RECORDS SUPPLIED below:

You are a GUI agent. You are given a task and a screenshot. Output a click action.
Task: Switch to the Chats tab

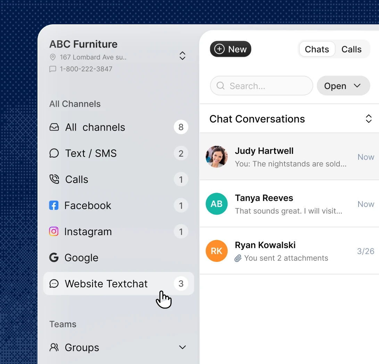point(317,49)
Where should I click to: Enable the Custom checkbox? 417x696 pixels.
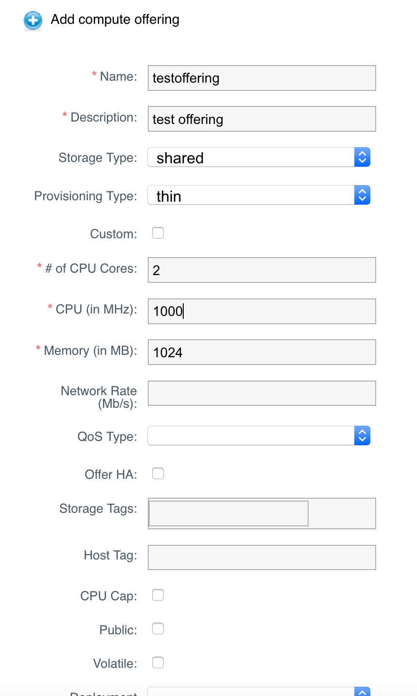tap(157, 233)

End of RECORDS SUPPLIED.

## TASK TO CARRY OUT
Reproduce all of the data exactly, omitting each picture it holds.

## YOUR RESPONSE
You are a GUI agent. You are given a task and a screenshot. Output a click action.
Task: Switch to the Chats tab

point(317,49)
Where should I click to: Enable the Custom checkbox? 417x696 pixels.
tap(157, 233)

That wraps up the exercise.